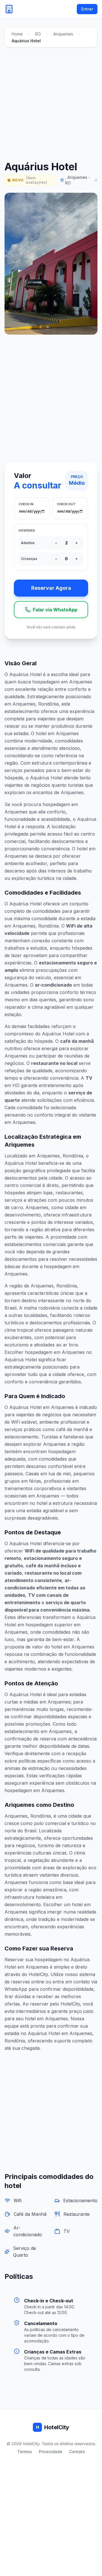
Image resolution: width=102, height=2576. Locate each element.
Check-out (66, 504)
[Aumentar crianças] (76, 558)
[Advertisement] (51, 105)
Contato (77, 2451)
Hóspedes (27, 530)
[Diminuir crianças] (56, 558)
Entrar (87, 9)
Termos (24, 2451)
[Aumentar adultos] (76, 542)
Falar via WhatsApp (55, 609)
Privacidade (50, 2451)
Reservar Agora (51, 588)
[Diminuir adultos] (56, 542)
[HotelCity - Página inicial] (9, 9)
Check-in (26, 504)
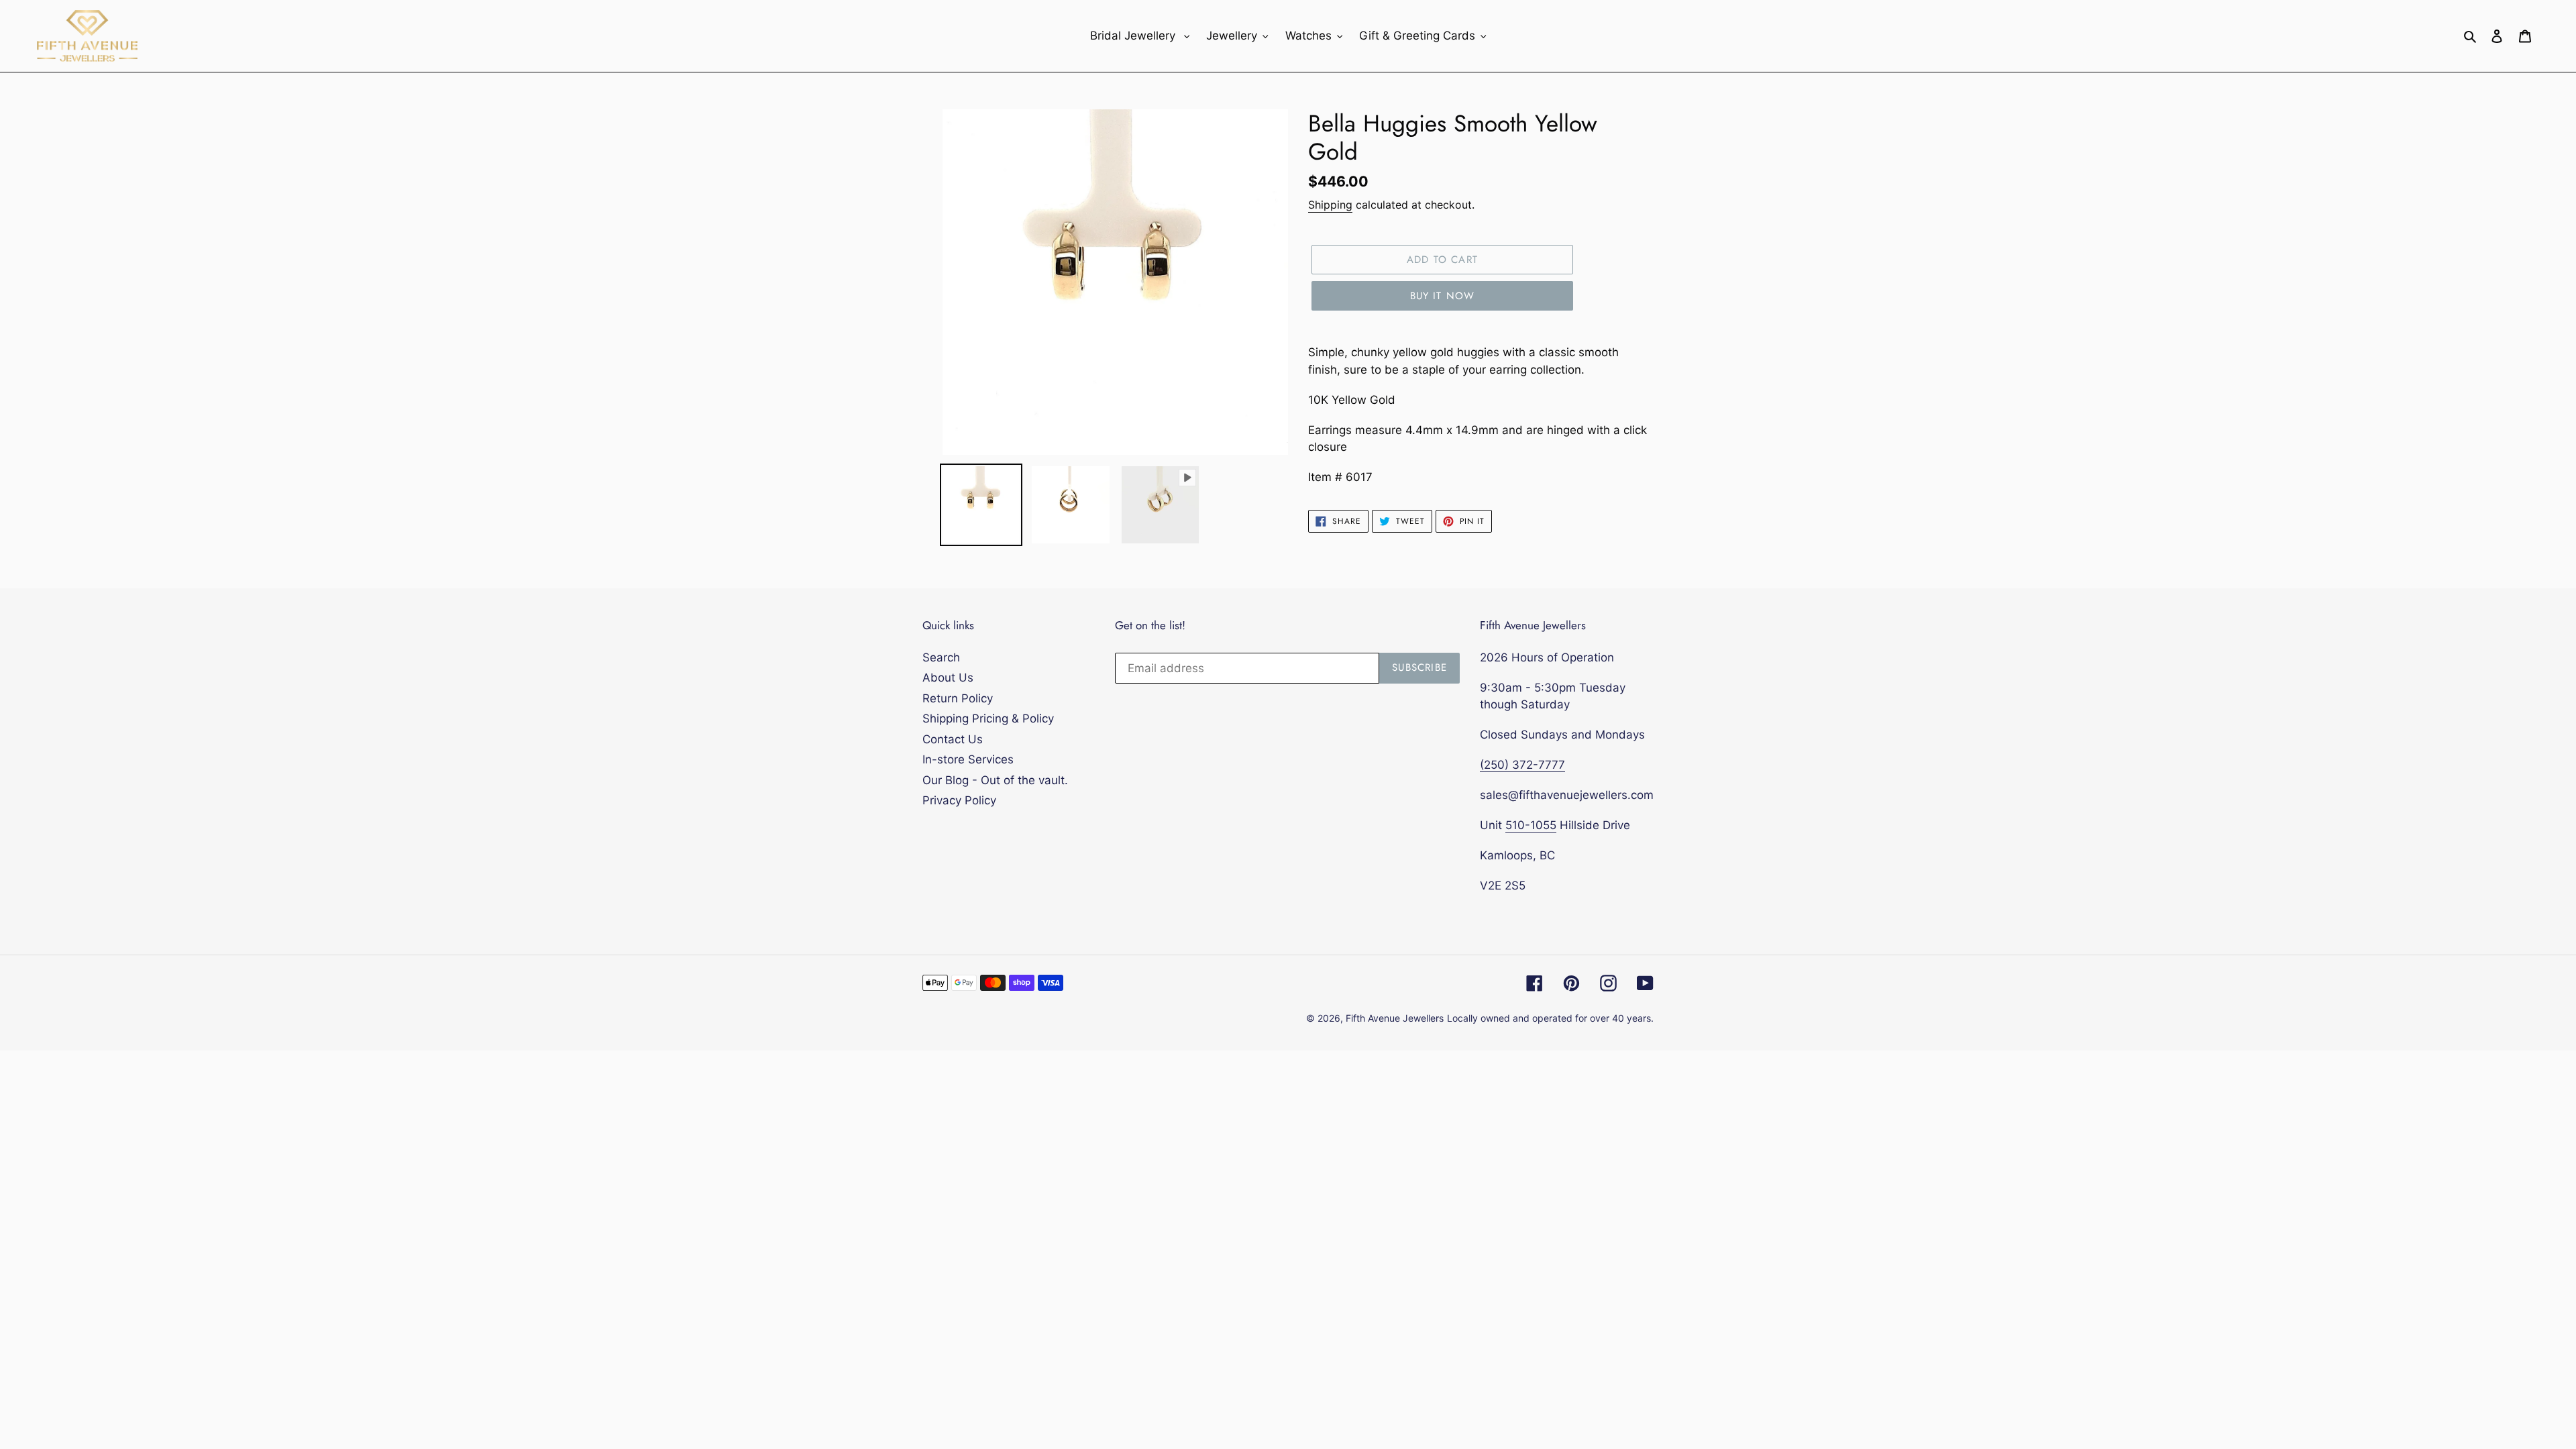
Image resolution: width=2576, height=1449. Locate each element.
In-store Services (968, 759)
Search (941, 657)
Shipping (1330, 204)
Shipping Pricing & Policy (988, 718)
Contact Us (952, 739)
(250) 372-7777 (1522, 764)
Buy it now (1442, 295)
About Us (947, 677)
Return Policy (957, 698)
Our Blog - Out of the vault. (995, 780)
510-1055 (1530, 825)
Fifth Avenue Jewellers (1395, 1018)
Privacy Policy (959, 800)
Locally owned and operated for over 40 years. (1550, 1018)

============

Please copy, exactly as written, every line in the listing above from the line with "[Advertisement] (51, 105)" up to and including the line with "Check-in (26, 504)".

[Advertisement] (51, 105)
Contato (77, 2451)
Hóspedes (27, 530)
[Diminuir crianças] (56, 558)
Entrar (87, 9)
Termos (24, 2451)
[Aumentar adultos] (76, 542)
Falar via WhatsApp (55, 609)
Privacidade (50, 2451)
Reservar Agora (51, 588)
[Diminuir adultos] (56, 542)
[HotelCity - Página inicial] (9, 9)
Check-in (26, 504)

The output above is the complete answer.